During his high school career he had 224 tackles, 8.5 sacks and five interceptions as a linebacker and 2,316 yards and 40 touchdowns as a running back. He was named the Utah Valley Football Player of the Year as a senior in 2019. A five-star recruit, Sewell committed to the University of Oregon to play college football. His brother, Penei, was drafted by the Detroit Lions seventh overall in the 2021 NFL draft. Another brother, Nephi, currently plays for the New Orleans Saints. A third brother, Gabriel, also plays college football.

==College career==
Sewell was named the Pac-12 Conference Freshman Defensive Player of the Year in 2020.

==Professional career==

Sewell was selected by the Chicago Bears in the fifth round (148th overall) in the 2023 NFL draft. As a rookie, he appeared in 13 games and finished with nine total tackles and a forced fumble. In the 2024 season, he appeared in nine games and mainly contributed on special teams.

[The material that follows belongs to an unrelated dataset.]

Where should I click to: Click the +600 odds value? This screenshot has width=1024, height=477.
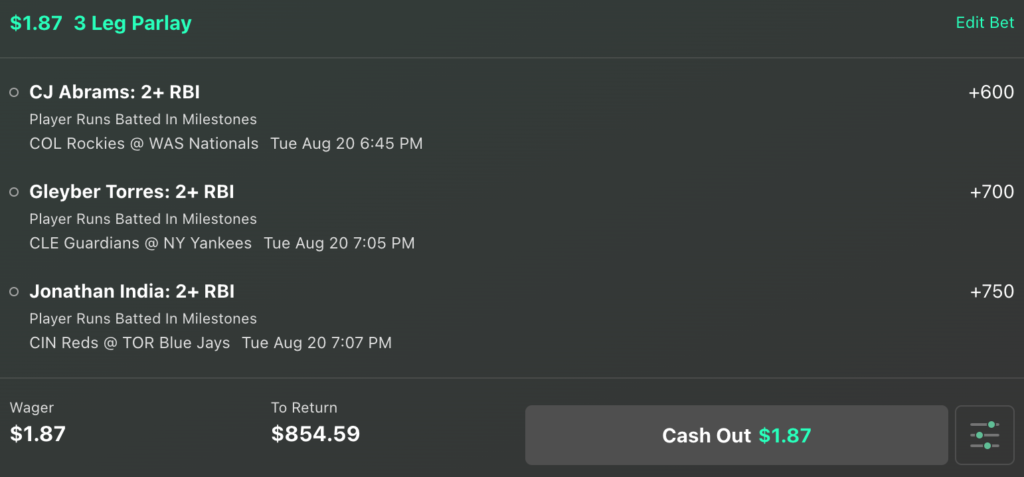[x=991, y=93]
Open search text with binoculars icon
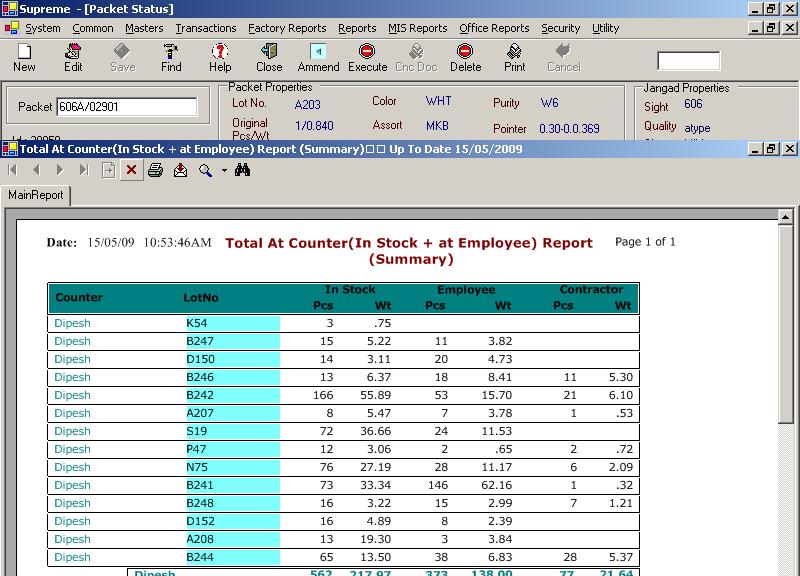The width and height of the screenshot is (800, 576). (x=242, y=170)
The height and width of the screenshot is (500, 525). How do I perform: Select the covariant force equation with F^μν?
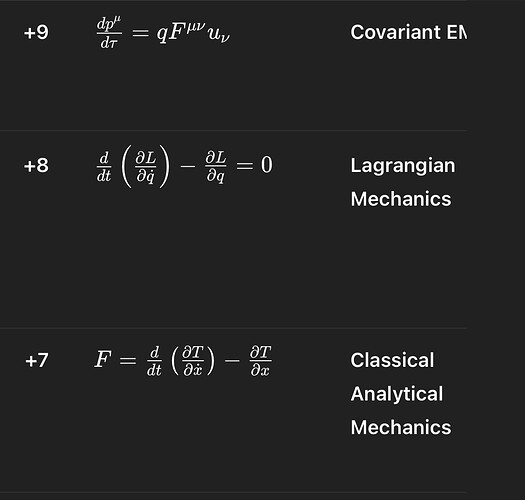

Sewell was named a starting linebacker in 2025. He played in 13 games (including nine starts), finishing sixth on the team with 59 tackles. On December 31, 2025, Sewell was placed on injured reserve due to an Achilles injury suffered in Week 17 against the San Francisco 49ers.

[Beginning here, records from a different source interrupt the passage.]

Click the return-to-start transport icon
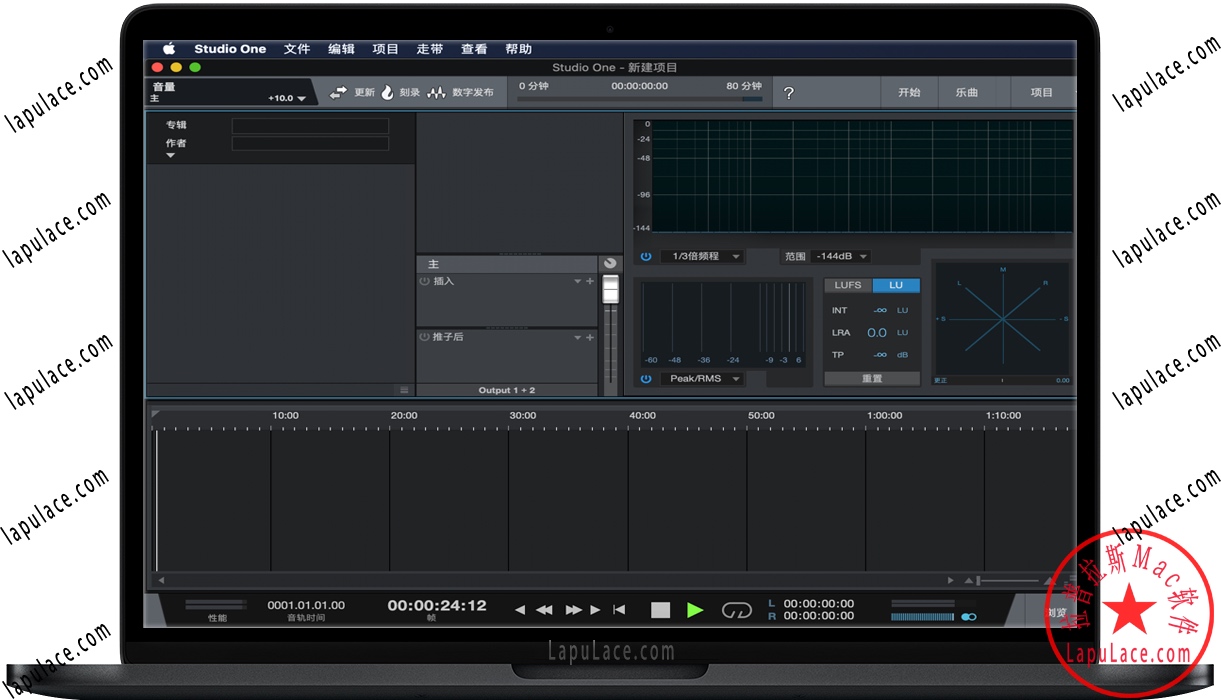coord(619,610)
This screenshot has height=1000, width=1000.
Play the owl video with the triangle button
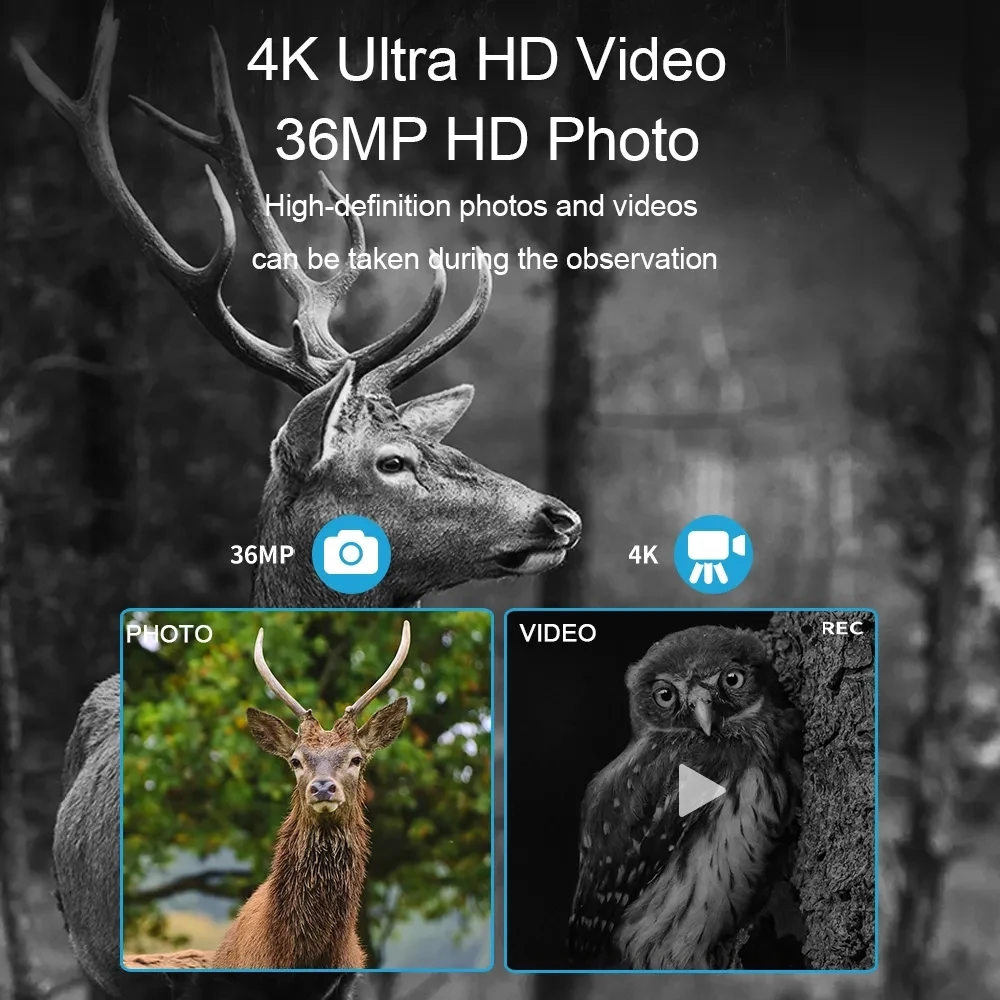pyautogui.click(x=700, y=790)

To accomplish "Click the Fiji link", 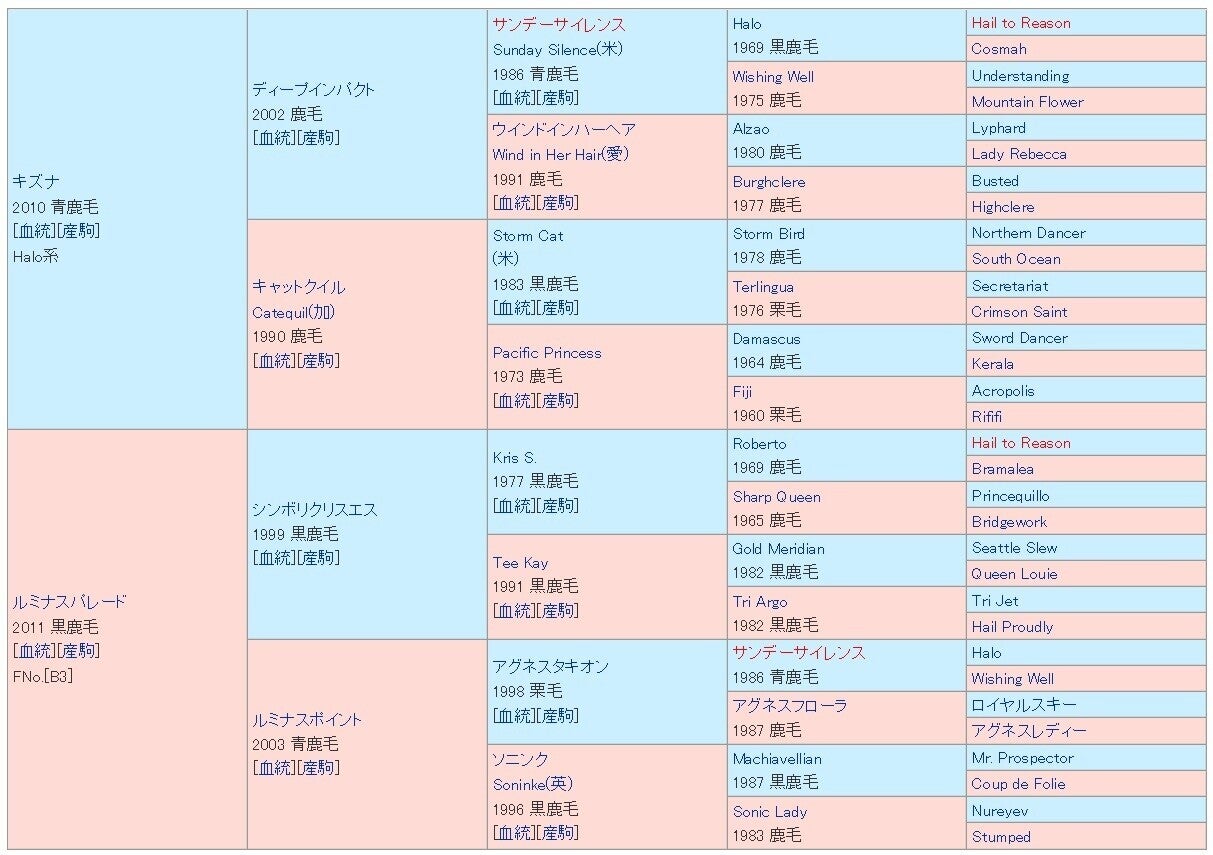I will (742, 392).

Sewell began the 2026 season on the PUP list due to his Achilles injury.

Pre-draft measurables
| Height | Weight | Arm length | Hand span | Wingspan | 40-yard dash | 10-yard split | 20-yard split | 20-yard shuttle | Three-cone drill | Vertical jump | Broad jump | Bench press |
| 6 ft 1+1⁄2 in (1.87 m) | 246 lb (112 kg) | 31+5⁄8 in (0.80 m) | 10 in (0.25 m) | 6 ft 4+3⁄8 in (1.94 m) | 4.64 s | 1.57 s | 2.68 s | 4.37 s | 7.28 s | 33.0 in (0.84 m) | 9 ft 7 in (2.92 m) | 27 reps |
All values from NFL Combine/Pro Day

==NFL career statistics==

Legend
| Bold | Career high |

===Regular season===

Year: Team; Games; Tackles; Interceptions; Fumbles
GP: GS; Cmb; Solo; Ast; Sck; TFL; Int; Yds; Avg; Lng; TD; PD; FF; Fum; FR; Yds; TD
2023: CHI; 13; 0; 9; 4; 5; 0.0; 0; 0; 0; 0.0; 0; 0; 0; 1; 0; 0; 0; 0
2024: CHI; 9; 0; 4; 3; 1; 0.0; 0; 0; 0; 0.0; 0; 0; 0; 1; 0; 0; 0; 0
2025: CHI; 13; 9; 59; 33; 26; 0.0; 3; 0; 0; 0.0; 0; 0; 0; 1; 0; 0; 0; 0
Career: 35; 9; 72; 40; 32; 0.0; 3; 0; 0; 0.0; 0; 0; 0; 3; 0; 0; 0; 0

==Personal life==
Sewell is a member of the Church of Jesus Christ of Latter-day Saints.